▶ [QUOTED PASSAGE]
TS Inter 2nd Year Maths 2A Solutions Chapter 9 Probability Ex 9(b)

Students must practice this TS Intermediate Maths 2A Solutions Chapter 9 Probability Ex 9(b) to find a better approach to solving the problems.

TS Inter 2nd Year Maths 2A Solutions Chapter 9 Probability Ex 9(b)

I.
Question 1.
If 4 fair coins are tossed simultaneously, then find the probability that 2 heads and 2 tails appear.
Solution:
If getting Head and Tail are denoted by H, T the number of sample points in the sample space n(S ) = 2⁴ = 16.
If E is the event of getting 2 heads and 2 tails then E = {THHT, TTHH, HTHT, HHTT, TTHH, HTTH}
∴ n ( E ) = 6
∴ Probability of getting 2 heads and 2 tails.
P(E) = \(\frac{n(E)}{n(S)}=\frac{6}{16}=\frac{3}{8}\)

Question 2.
Find the probability that a non-leap year contains
(i) 53 Sundays
(ii) 52 Sundays only.
Solution:
A non-leap year contains 365 days in which there are 52 full weeks and one day.
52 full weeks contain 52 × 7 = 364 days and
left out of one day may be either Sun, Mon, Tues, Wed, Thu, Fri or Sat.
∴ n(S) = 7.

i) For a non-leap year to contain 53 Sundays, we have only on possibility to have 365th day a Sunday.
∴ n(E) = 1

ii) For a non-leap year to contain 52 Sundays, we have 6 possibilities for 365th day be a day other Sunday
∴ n ( E ) = 6
∴ Probability of getting 52 Sundays in a non leap year is
∴ p(E) = \(\frac{\mathrm{n}(\mathrm{E})}{\mathrm{n}(\mathrm{S})}=\frac{6}{7}\).

Question 3.
Two dice are rolled. What is the probability that none of the dice shows the number 2?
Solution:
n = 6, m = 2 i.e., n(S) = 6, n (E) = 2
P ( E ) = Probability of not getting 2 when a single die is rolled = \(\frac{5}{6}\).
∴ The probability of not getting 2 when two dice are rolled = \(\left(\frac{5}{6}\right) \times\left(\frac{5}{6}\right)=\left(\frac{5}{6}\right)^2\).

Question 4.
In an experiment of drawing a card at random from a pack, the event of getting a spade is denoted by A and getting a pictured card (King, Queen or Jack) is denoted by B. Find the probabilities of A, B, A ∩ B and A ∪ B.
Solution:
Total number of cards in the pack n ( S ) = 52
If A is the event of getting a spade card then n (A) = 13
∴ Probability of getting a spade card,
P(A) = \(\frac{\mathrm{n}(\mathrm{A})}{\mathrm{n}(\mathrm{S})}=\frac{13}{52}=\frac{1}{4}\).

▶ [THE TASKS]
**A)** Rewrite the part of the probability solutions between "Question 2." and "and one day.", inclusive, replacing "Sundays" with "Mondays".
**B)** In the probability solutions, how many sample points does the sample space have when 4 fair coins are tossed?

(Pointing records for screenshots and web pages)
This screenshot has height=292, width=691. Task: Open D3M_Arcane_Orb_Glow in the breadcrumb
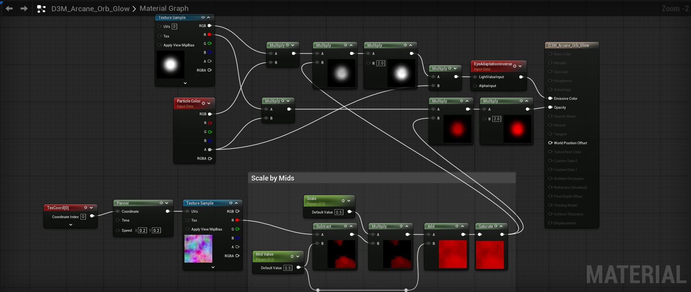click(90, 9)

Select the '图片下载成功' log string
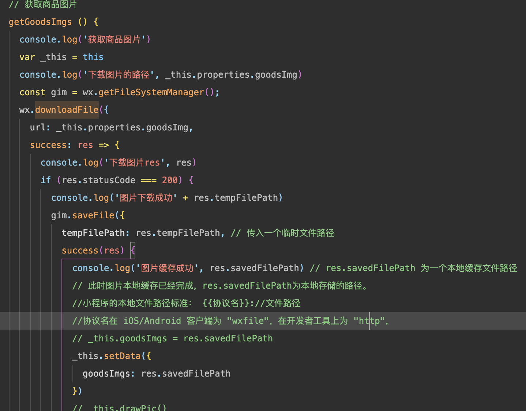pos(145,197)
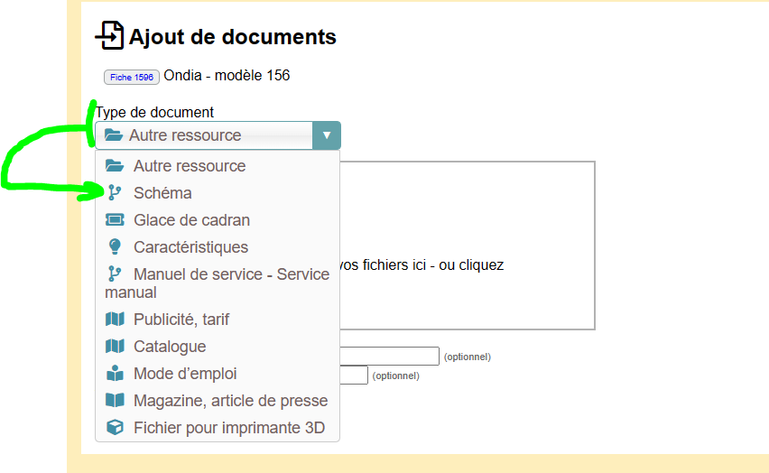
Task: Focus the second shorter optional field
Action: (353, 375)
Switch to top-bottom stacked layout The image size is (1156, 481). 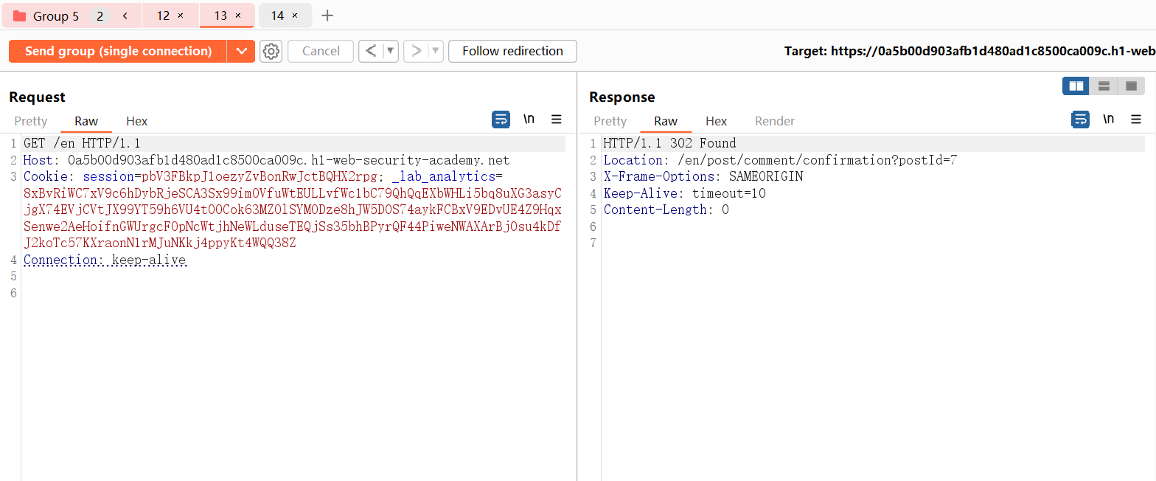1104,86
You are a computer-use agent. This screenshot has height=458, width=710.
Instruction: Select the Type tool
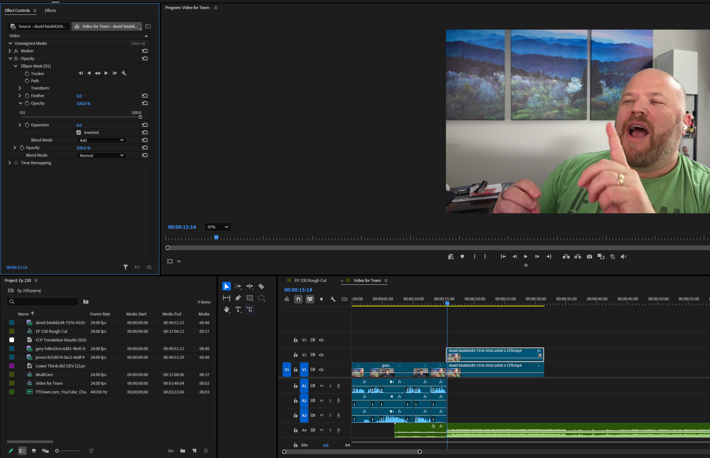click(x=238, y=310)
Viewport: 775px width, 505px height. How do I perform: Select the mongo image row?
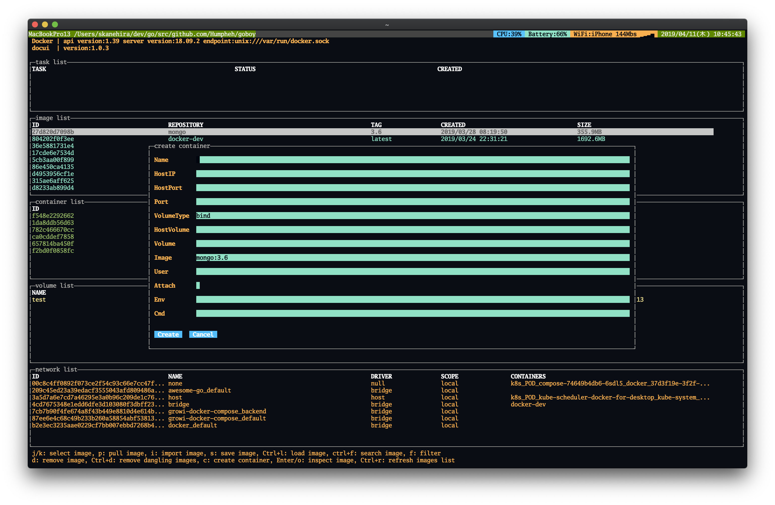[177, 132]
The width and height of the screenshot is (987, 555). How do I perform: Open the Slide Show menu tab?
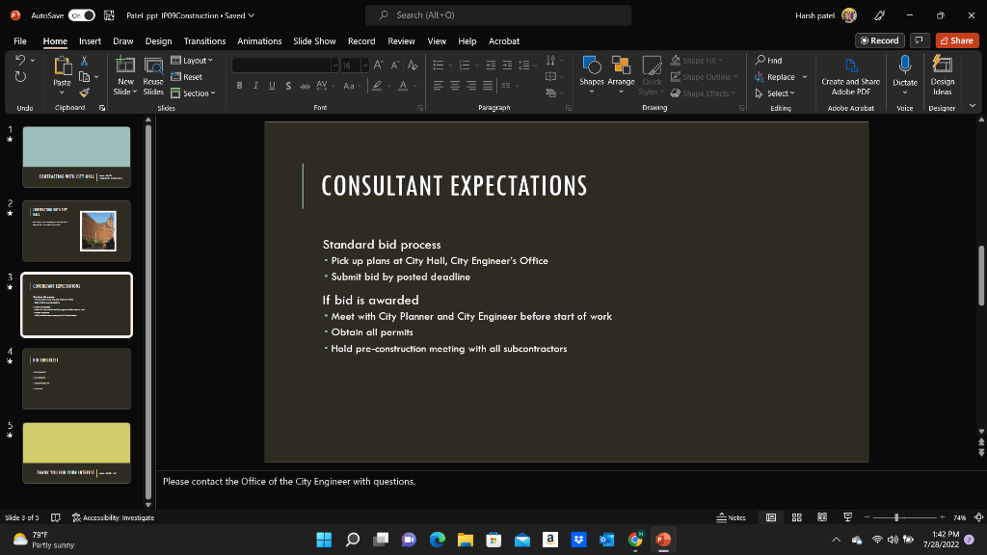point(314,40)
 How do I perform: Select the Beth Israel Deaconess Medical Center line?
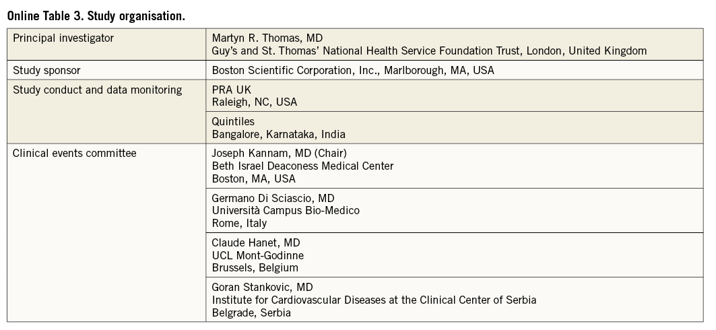(x=302, y=166)
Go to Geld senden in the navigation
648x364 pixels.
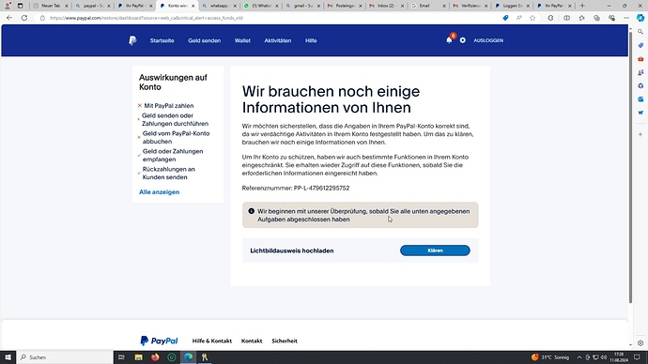click(204, 40)

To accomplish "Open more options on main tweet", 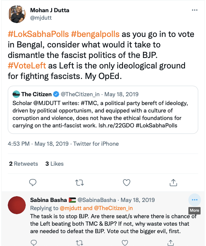I will [x=194, y=10].
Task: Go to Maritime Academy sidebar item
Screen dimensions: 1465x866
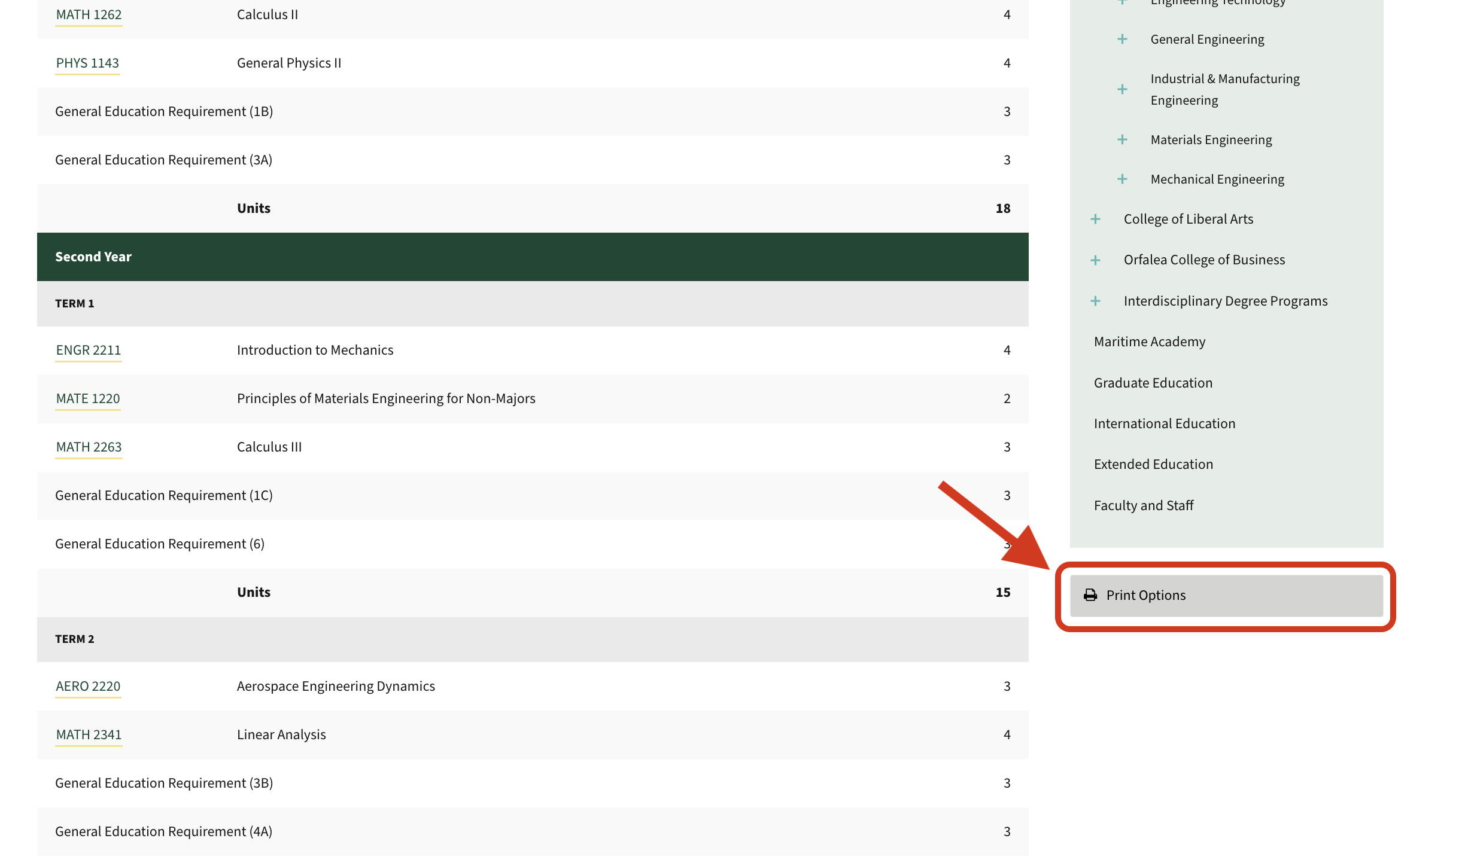Action: point(1149,342)
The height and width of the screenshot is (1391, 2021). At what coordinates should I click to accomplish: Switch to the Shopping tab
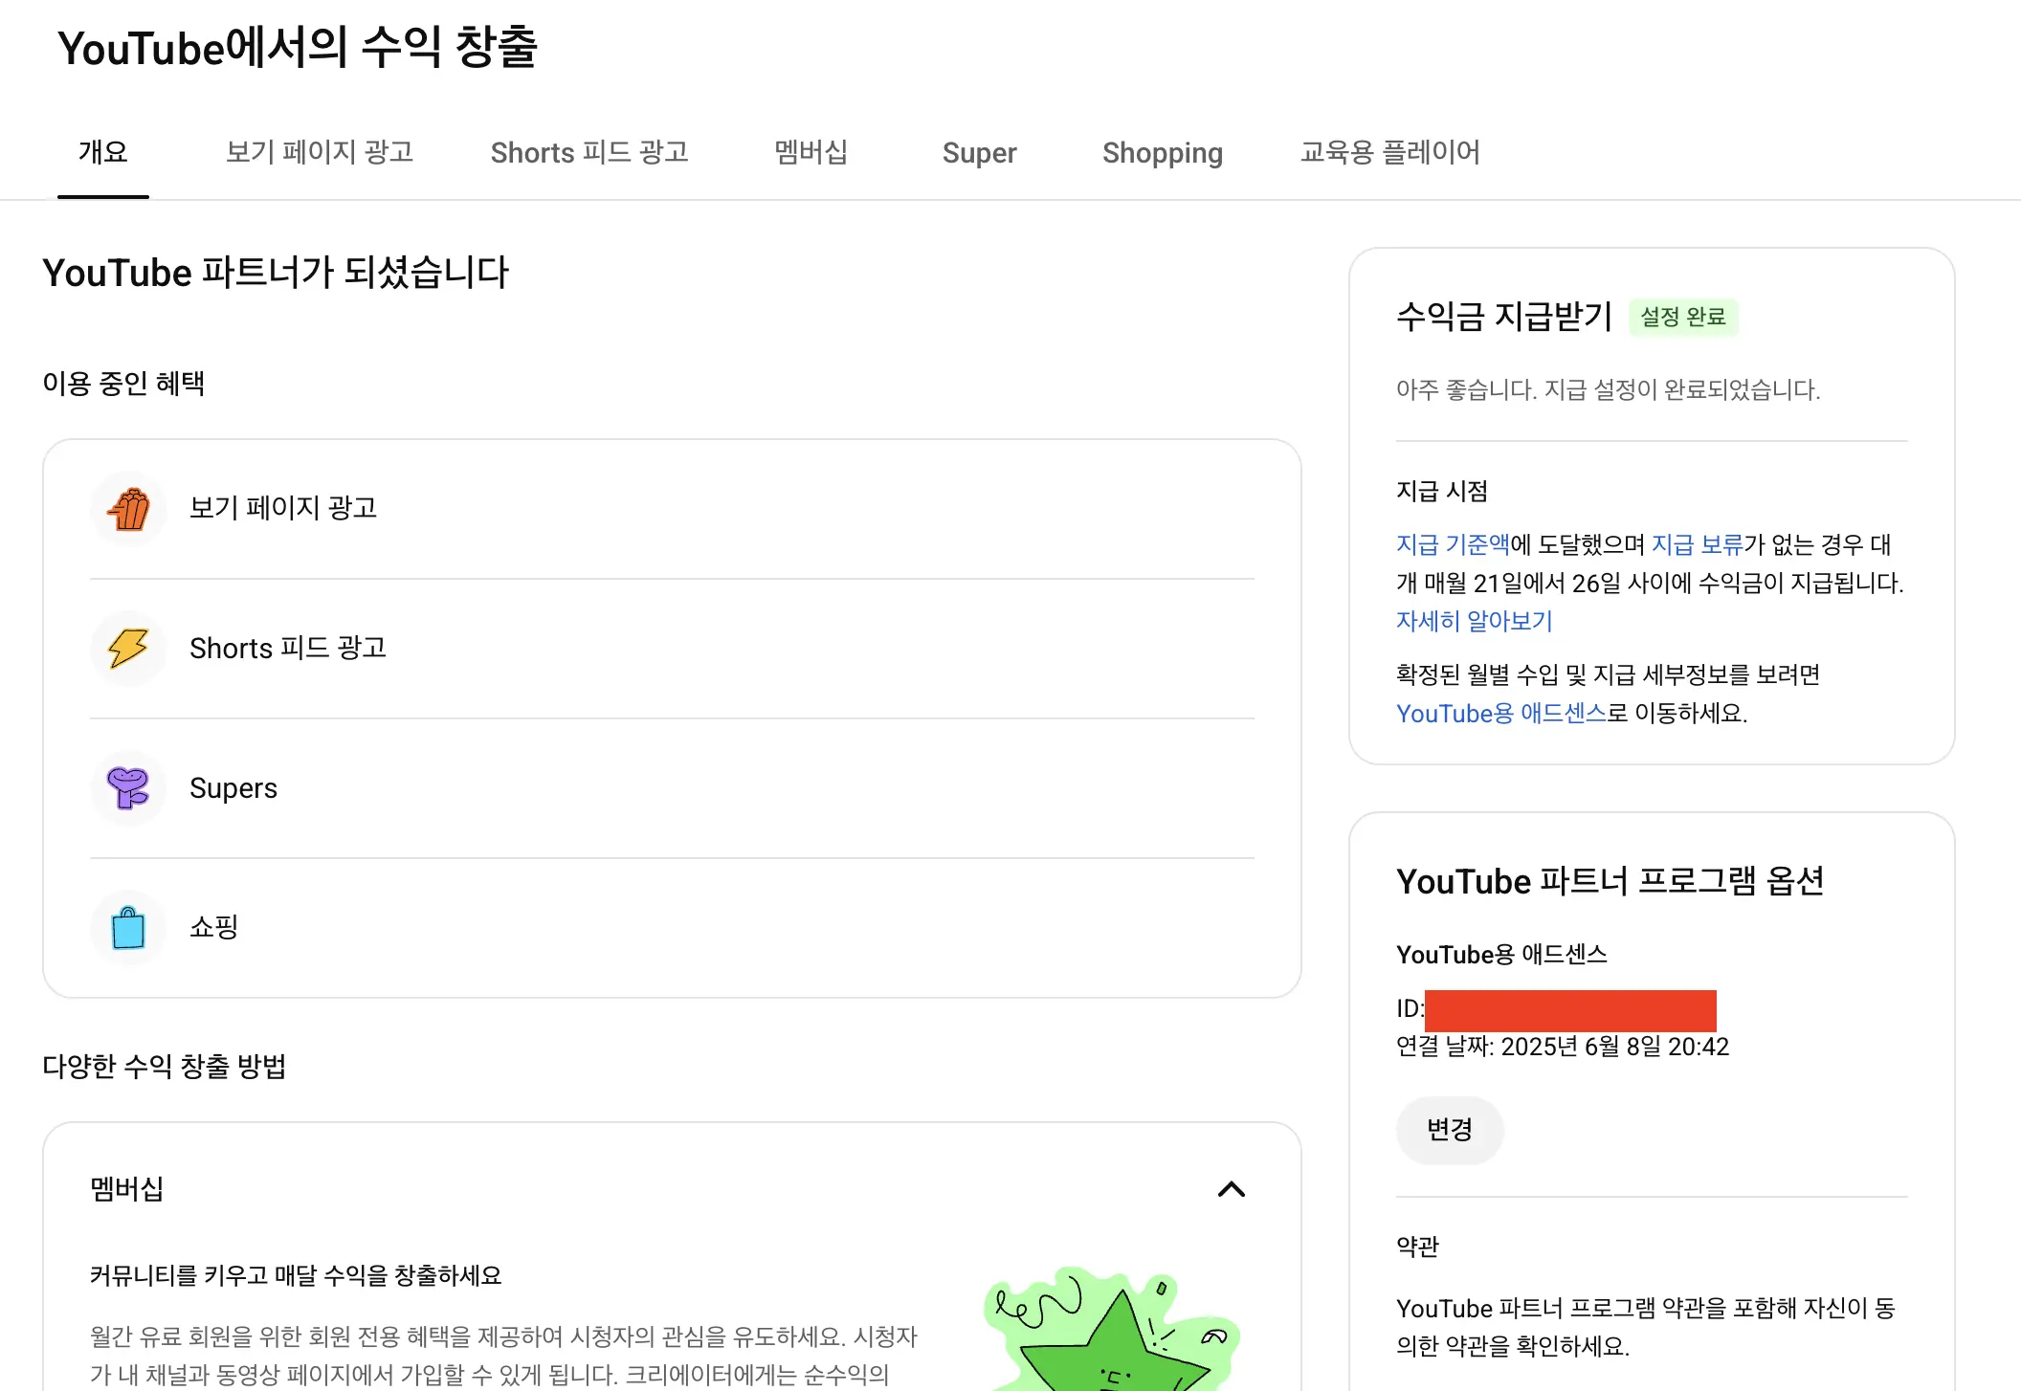(x=1163, y=153)
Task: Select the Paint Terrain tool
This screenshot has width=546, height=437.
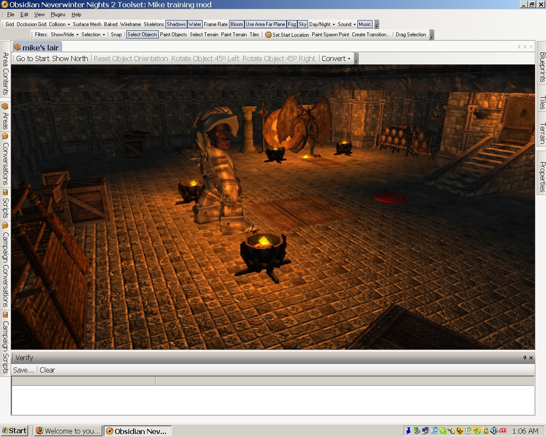Action: [x=233, y=35]
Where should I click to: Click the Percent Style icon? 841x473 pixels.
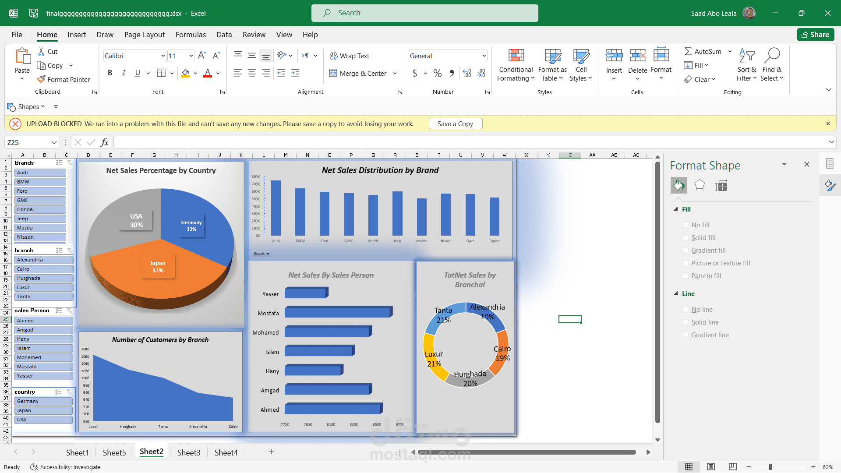pos(437,73)
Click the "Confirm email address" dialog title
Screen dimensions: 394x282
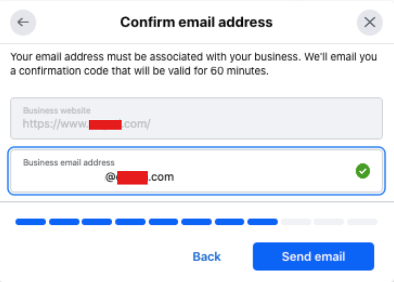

▶ [SOLUTIONS TO THE EXERCISE]
**A)**
Question 2.
Find the probability that a non-leap year contains
(i) 53 Mondays
(ii) 52 Mondays only.
Solution:
A non-leap year contains 365 days in which there are 52 full weeks and one day.

**B)** 16 sample points (2⁴ = 16).